Recorded Peregrine prey from British eyries includes almost every species of bird from Shelduck to Goldcrest (Ratcliffe 1993). Food items found at Cheshire nests are mainly feral pigeons, but Starlings and waders feature regularly, and the remains of a Swift – a rarely-recorded prey species – were identified once. They often share nesting sites with potential prey items but appear to declare a truce with their near-neighbours, although sometimes chasing them in ‘low-intensity’ pursuit where it seems that the Peregrine has no intention of killing the target (Ratcliffe 1993).
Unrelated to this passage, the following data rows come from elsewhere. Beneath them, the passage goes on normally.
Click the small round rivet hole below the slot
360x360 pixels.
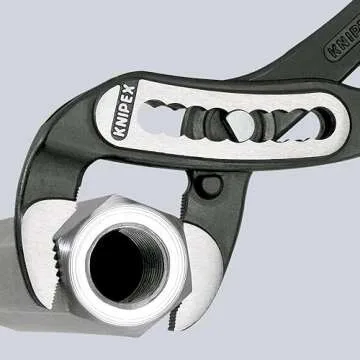208,186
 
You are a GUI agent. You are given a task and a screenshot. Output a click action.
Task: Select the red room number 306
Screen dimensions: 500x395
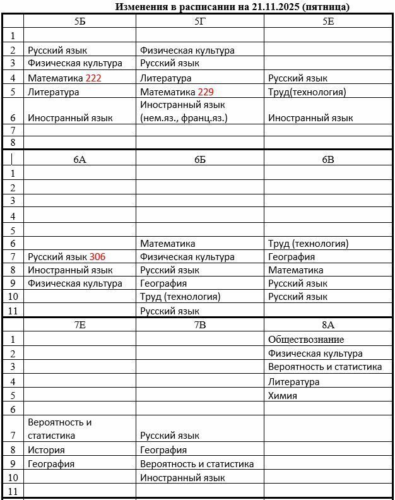[97, 257]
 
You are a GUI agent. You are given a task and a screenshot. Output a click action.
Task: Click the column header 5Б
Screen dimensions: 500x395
[80, 21]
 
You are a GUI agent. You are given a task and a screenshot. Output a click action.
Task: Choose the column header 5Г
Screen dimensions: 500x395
[199, 21]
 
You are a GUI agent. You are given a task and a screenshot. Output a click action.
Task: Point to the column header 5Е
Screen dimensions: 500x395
[328, 21]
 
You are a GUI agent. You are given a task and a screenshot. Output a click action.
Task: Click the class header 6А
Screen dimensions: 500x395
[80, 159]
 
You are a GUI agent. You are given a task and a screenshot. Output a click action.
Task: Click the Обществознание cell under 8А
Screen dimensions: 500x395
[306, 340]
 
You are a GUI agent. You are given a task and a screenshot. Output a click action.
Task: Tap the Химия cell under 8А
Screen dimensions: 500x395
[282, 396]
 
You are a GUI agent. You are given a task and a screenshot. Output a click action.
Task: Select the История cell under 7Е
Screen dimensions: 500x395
[46, 450]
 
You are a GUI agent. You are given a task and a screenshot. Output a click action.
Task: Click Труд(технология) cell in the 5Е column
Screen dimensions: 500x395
[307, 92]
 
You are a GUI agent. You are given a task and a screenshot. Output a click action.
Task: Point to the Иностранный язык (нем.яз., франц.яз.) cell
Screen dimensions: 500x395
[183, 111]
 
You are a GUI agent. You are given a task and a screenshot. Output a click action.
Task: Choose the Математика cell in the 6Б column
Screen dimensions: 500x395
[167, 243]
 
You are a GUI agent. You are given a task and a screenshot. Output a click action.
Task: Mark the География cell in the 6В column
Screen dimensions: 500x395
[292, 257]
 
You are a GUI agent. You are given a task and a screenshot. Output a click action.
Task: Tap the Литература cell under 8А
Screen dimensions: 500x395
[293, 382]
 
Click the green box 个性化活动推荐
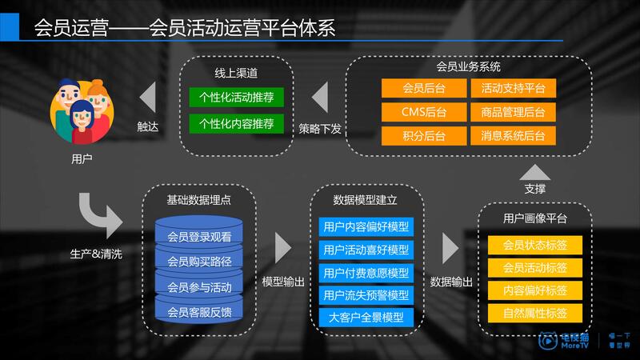(236, 98)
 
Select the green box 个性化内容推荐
(236, 124)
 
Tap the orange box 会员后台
(424, 88)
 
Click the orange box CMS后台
(424, 112)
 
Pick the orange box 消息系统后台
(513, 136)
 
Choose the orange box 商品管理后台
(513, 112)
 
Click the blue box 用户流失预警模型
(366, 295)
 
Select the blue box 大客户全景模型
(366, 318)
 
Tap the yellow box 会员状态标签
(534, 245)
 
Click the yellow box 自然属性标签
(534, 313)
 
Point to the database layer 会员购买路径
(199, 261)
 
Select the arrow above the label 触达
(148, 98)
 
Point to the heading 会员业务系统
(468, 66)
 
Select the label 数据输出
(451, 282)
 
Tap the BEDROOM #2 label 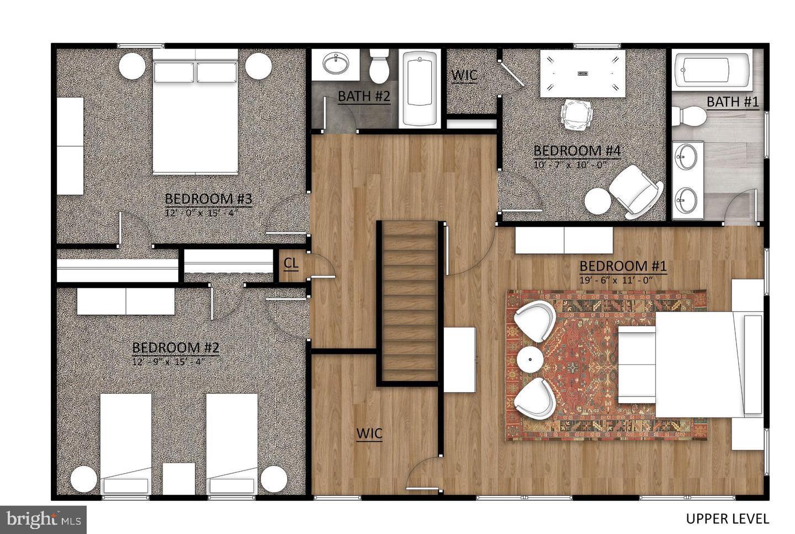click(176, 348)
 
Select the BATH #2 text click(364, 96)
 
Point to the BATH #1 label click(733, 102)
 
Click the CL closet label click(291, 264)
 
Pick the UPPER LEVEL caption click(727, 519)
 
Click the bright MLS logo click(43, 520)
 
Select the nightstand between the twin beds click(179, 478)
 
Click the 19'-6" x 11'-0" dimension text click(616, 279)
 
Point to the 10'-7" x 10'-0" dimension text click(570, 164)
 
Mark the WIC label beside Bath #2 click(464, 75)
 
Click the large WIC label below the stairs click(369, 433)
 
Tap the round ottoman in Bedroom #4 click(598, 201)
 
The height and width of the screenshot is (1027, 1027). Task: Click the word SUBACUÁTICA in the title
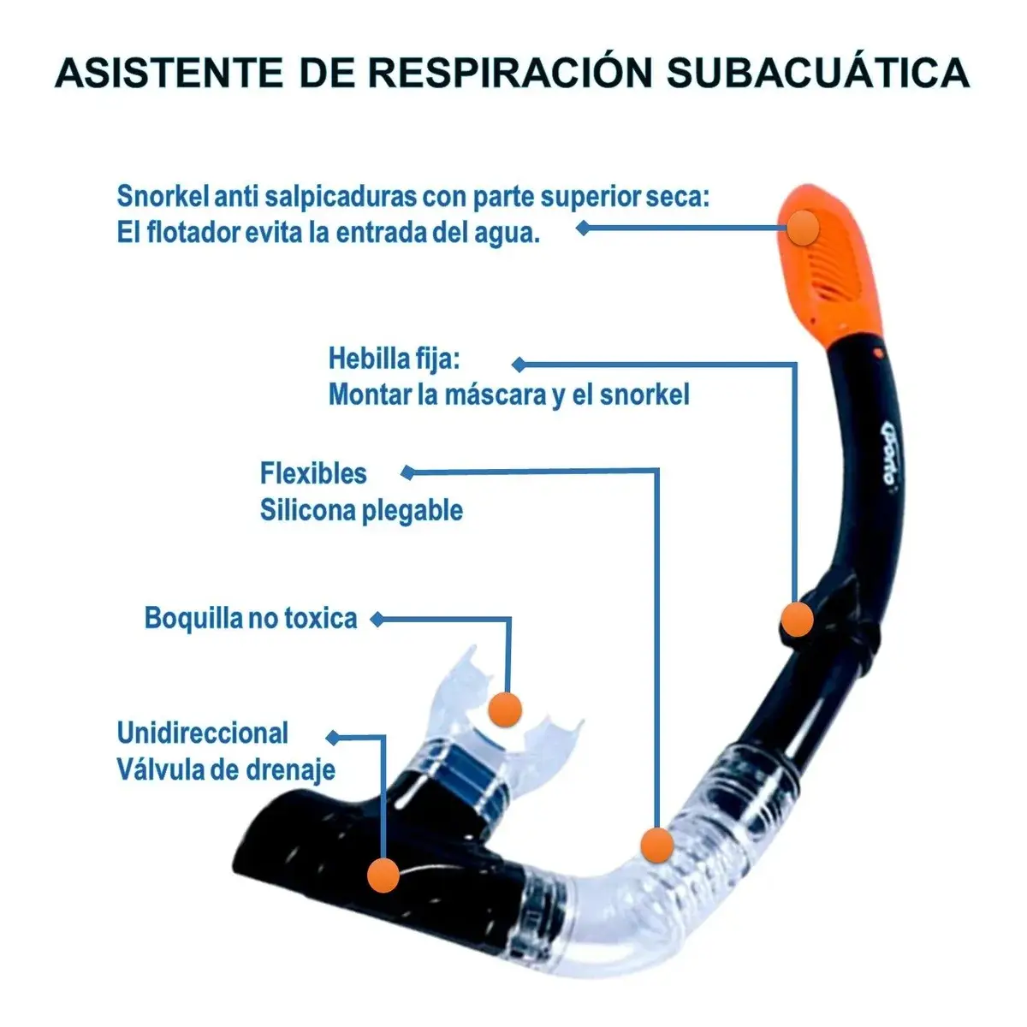click(817, 72)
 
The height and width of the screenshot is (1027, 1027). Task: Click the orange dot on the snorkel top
click(804, 227)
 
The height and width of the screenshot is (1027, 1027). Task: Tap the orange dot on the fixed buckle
click(797, 619)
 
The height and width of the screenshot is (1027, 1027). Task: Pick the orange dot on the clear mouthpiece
click(505, 708)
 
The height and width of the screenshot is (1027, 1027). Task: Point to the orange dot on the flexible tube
click(656, 845)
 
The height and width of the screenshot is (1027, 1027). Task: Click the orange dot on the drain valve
click(383, 876)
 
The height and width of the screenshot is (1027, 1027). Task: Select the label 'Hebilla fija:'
click(394, 359)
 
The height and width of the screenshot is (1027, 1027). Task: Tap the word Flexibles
click(313, 473)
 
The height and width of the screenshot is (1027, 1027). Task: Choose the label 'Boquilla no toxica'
click(251, 618)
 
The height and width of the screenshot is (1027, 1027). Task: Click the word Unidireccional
click(203, 733)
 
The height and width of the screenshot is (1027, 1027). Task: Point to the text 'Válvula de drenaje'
click(226, 769)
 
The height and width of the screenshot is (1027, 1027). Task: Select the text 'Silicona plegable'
click(361, 511)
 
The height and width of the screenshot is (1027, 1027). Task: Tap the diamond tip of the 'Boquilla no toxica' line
click(376, 619)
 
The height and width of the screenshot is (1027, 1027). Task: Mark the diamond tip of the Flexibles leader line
click(408, 472)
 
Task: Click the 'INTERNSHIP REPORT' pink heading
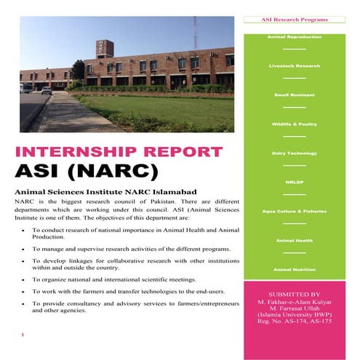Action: pos(118,153)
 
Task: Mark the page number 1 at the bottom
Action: pos(24,335)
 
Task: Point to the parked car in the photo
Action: pos(47,90)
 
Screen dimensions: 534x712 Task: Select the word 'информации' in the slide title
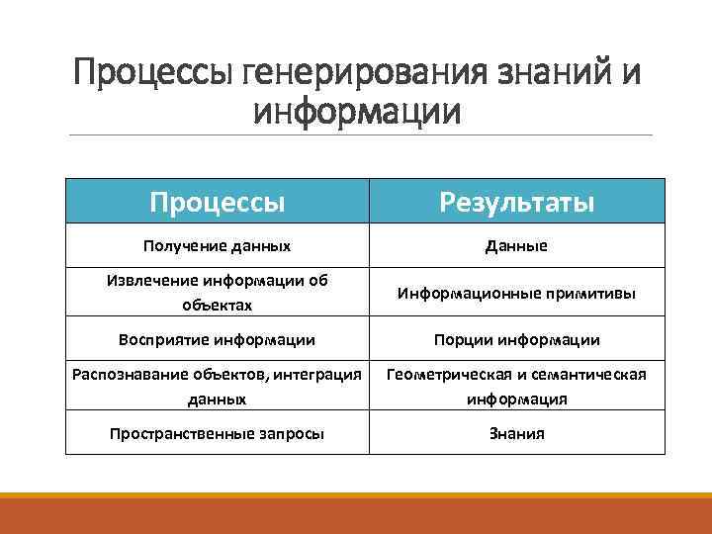pos(357,111)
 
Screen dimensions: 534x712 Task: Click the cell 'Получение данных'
pos(218,245)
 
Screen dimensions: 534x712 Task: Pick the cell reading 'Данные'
pos(516,245)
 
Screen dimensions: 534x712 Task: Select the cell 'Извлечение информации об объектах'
pos(218,293)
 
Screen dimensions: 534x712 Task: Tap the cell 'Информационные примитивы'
pos(516,294)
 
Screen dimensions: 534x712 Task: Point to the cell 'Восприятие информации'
pos(218,339)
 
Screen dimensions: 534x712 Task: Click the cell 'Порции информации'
pos(516,339)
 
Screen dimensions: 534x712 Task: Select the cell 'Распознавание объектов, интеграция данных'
pos(218,386)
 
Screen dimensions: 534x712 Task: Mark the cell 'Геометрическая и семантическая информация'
pos(516,386)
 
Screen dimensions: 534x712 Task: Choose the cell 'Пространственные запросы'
pos(218,433)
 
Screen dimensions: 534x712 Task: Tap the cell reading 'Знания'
pos(516,433)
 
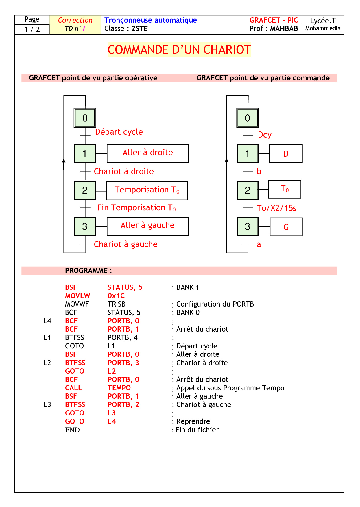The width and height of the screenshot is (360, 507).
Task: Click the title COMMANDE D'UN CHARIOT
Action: click(179, 50)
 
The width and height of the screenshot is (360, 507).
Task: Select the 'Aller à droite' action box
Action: click(147, 153)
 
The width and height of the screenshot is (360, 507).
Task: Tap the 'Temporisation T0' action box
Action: click(147, 190)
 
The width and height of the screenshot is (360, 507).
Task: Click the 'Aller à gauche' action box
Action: click(147, 226)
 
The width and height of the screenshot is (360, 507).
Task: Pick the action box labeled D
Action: click(286, 153)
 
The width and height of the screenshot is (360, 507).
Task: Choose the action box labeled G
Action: click(286, 227)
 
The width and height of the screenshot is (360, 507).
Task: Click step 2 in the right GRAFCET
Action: click(248, 190)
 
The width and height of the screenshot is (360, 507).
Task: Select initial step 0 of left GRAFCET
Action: click(85, 118)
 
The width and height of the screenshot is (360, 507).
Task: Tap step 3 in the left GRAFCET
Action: click(85, 226)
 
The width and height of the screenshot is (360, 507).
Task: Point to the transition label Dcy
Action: click(265, 135)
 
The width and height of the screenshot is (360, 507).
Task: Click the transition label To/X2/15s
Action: click(276, 208)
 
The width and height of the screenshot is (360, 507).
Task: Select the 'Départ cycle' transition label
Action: click(119, 132)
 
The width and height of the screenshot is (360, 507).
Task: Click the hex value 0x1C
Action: click(116, 296)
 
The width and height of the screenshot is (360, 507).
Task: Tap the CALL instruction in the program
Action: click(73, 388)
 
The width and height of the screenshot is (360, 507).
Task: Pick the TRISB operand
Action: click(116, 304)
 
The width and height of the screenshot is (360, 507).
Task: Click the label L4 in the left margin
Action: click(47, 321)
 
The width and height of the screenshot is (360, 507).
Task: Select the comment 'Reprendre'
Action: click(193, 421)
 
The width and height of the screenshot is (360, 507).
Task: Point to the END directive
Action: click(72, 430)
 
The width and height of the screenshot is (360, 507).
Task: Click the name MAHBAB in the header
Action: click(284, 28)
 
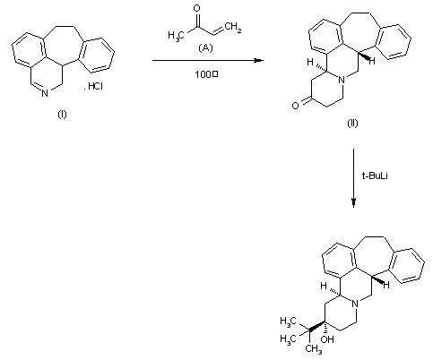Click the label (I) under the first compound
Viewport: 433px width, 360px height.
pyautogui.click(x=63, y=116)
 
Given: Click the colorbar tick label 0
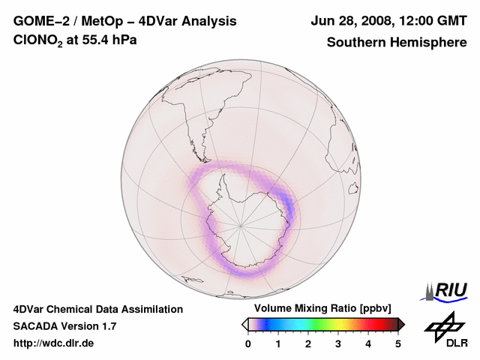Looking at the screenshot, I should point(248,344).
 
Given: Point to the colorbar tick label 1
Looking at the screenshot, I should point(278,344).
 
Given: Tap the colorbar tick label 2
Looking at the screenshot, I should point(308,344).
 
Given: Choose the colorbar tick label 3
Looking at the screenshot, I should point(338,344).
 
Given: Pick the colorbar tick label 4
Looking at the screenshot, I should point(368,344).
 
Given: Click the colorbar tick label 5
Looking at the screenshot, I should point(398,344).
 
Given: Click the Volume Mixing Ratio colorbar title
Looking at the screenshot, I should point(322,309).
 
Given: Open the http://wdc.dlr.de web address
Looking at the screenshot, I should point(54,344).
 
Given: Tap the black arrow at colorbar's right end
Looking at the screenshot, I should point(401,324).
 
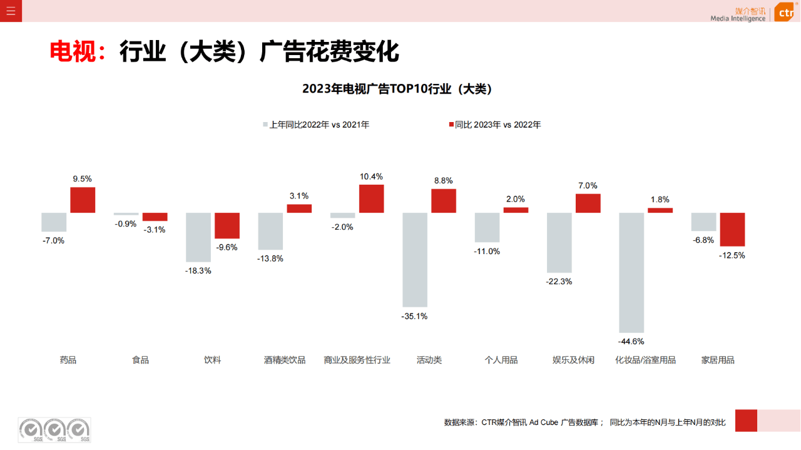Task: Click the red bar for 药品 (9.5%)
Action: pos(83,200)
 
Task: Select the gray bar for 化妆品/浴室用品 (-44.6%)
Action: pos(631,272)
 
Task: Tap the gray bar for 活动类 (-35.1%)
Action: pos(415,260)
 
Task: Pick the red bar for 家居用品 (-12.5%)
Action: pos(732,230)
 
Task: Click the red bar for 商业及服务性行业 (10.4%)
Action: pos(371,198)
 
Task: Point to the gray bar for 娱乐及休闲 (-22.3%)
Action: pos(559,243)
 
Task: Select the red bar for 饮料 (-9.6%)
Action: pos(227,225)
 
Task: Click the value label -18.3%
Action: pos(198,271)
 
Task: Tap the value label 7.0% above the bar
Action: pos(588,186)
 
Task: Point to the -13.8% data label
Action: pos(270,258)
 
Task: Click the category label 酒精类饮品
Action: pos(285,360)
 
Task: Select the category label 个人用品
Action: pos(501,360)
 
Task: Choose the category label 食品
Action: pos(140,360)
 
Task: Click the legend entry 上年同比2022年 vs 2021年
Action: pos(316,125)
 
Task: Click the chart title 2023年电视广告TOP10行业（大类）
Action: pos(397,89)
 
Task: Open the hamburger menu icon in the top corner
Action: pos(11,11)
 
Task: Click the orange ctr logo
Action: pos(785,12)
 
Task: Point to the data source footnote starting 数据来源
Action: pos(584,422)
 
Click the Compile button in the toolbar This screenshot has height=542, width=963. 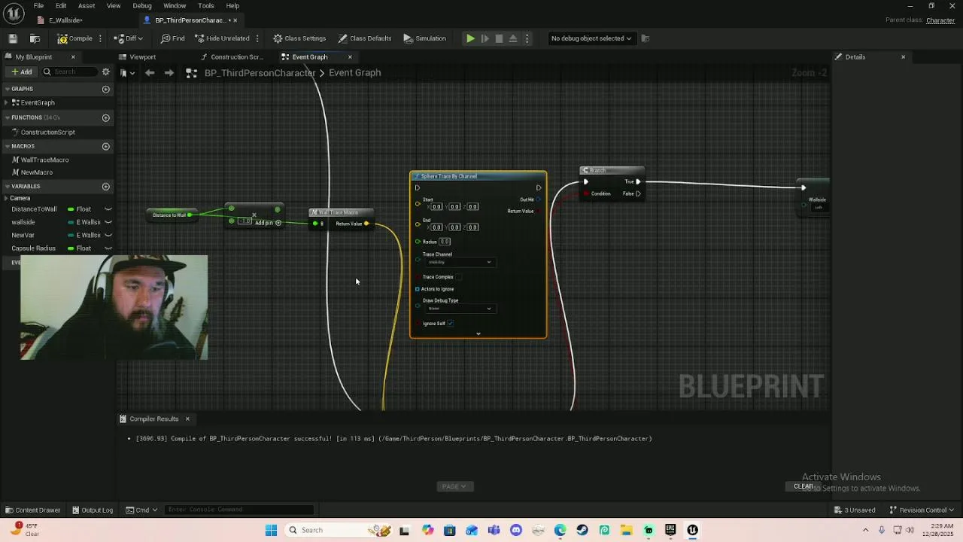75,38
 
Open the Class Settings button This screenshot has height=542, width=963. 299,38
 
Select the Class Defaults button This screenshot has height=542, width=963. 365,38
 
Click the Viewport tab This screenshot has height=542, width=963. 142,57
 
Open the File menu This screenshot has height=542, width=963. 38,5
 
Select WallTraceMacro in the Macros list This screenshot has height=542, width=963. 44,160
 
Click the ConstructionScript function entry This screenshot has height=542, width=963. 47,132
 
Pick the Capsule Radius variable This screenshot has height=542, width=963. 34,248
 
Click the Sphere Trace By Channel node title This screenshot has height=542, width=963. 449,176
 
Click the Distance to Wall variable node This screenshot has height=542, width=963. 170,215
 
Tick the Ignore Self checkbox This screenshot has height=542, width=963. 450,324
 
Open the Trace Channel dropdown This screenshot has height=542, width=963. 458,262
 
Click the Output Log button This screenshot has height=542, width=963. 93,510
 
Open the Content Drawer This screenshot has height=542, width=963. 33,510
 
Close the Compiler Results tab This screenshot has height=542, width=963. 187,419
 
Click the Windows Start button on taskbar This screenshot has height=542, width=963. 271,530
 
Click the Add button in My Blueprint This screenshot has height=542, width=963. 21,72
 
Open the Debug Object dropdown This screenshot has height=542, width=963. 591,38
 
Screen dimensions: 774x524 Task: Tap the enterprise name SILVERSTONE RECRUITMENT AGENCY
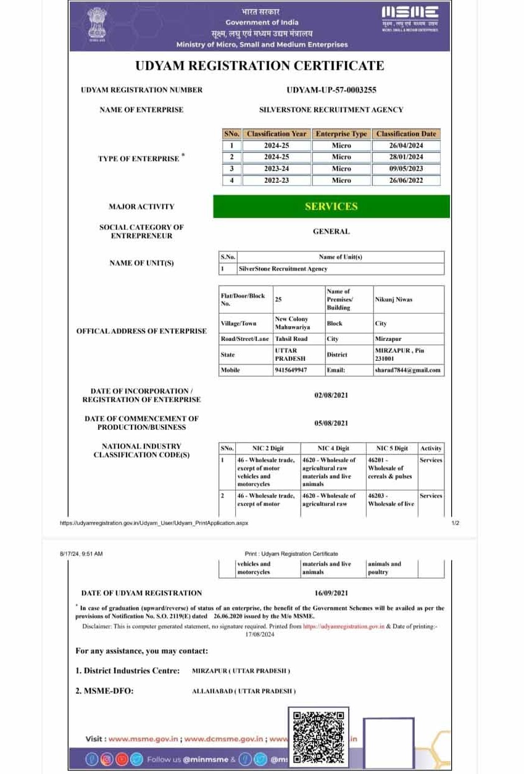click(331, 110)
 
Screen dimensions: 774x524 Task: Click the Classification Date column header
click(405, 133)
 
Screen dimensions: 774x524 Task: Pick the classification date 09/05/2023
click(405, 169)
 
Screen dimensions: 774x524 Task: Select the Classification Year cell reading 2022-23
click(277, 180)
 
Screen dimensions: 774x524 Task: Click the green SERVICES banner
click(331, 207)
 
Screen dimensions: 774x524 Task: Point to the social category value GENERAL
click(331, 232)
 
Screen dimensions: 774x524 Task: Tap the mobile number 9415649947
click(291, 370)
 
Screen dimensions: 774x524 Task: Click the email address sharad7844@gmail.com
click(408, 370)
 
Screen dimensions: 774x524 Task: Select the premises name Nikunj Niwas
click(394, 300)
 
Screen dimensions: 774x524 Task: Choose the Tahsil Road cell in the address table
click(291, 339)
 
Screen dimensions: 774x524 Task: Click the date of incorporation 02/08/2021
click(331, 395)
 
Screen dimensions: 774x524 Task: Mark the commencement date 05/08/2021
click(331, 423)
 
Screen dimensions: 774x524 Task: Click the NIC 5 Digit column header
click(391, 448)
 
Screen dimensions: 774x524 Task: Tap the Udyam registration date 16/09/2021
click(331, 593)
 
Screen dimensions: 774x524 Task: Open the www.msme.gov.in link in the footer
click(144, 739)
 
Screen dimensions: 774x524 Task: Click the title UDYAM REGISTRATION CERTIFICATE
click(260, 66)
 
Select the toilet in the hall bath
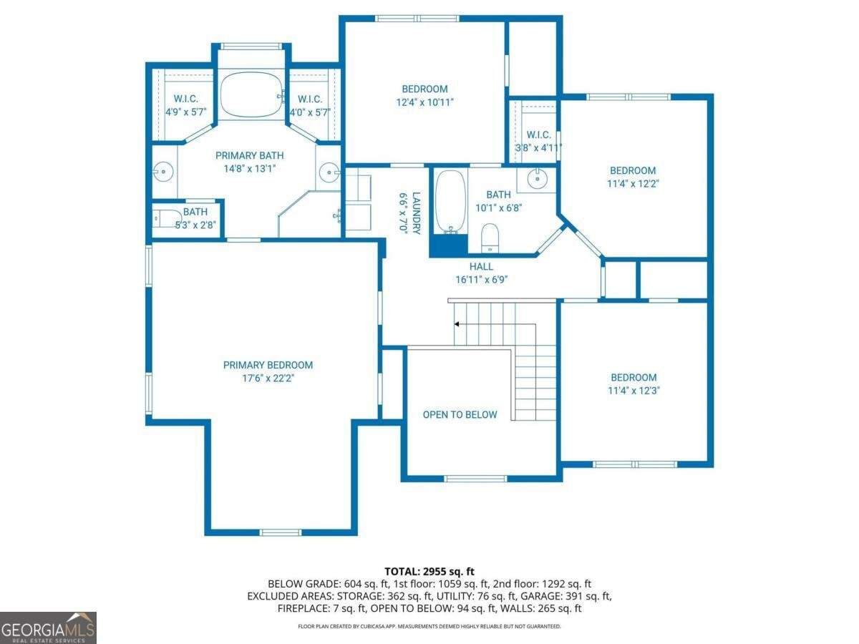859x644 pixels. [x=490, y=238]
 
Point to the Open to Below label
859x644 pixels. [x=460, y=414]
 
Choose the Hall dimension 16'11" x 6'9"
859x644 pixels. [x=481, y=280]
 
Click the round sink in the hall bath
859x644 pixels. [x=537, y=179]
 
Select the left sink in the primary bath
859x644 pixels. [x=162, y=171]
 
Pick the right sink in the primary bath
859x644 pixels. [x=329, y=172]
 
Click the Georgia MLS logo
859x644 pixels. [x=48, y=628]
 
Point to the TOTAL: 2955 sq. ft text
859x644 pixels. [x=430, y=572]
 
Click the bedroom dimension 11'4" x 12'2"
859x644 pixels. [x=633, y=183]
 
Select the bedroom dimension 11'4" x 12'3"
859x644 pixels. [x=634, y=390]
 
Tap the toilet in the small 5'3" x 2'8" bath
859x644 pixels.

There are normally five pairs of Peregrine breeding in the county. First-year birds disperse widely, and they do not breed until at least two years of age, so there are likely to be immature birds anywhere in the county during the breeding season; one of the county’s breeding birds had been ringed as a chick in North Yorkshire and moved over 100 km to settle here. There also appear to be several ‘spare’ adults or pairs, as illustrated in 2001 when the female of the resident pair at Beeston died with a tumour in her intestine. Even before she died, but must have been ailing, another female was present, who then immediately moved in with the widowed male. The shortage of suitable nest-sites is probably limiting their numbers; an imaginative programme of placing nest-boxes on tall buildings and utility structures would surely benefit Cheshire Peregrines.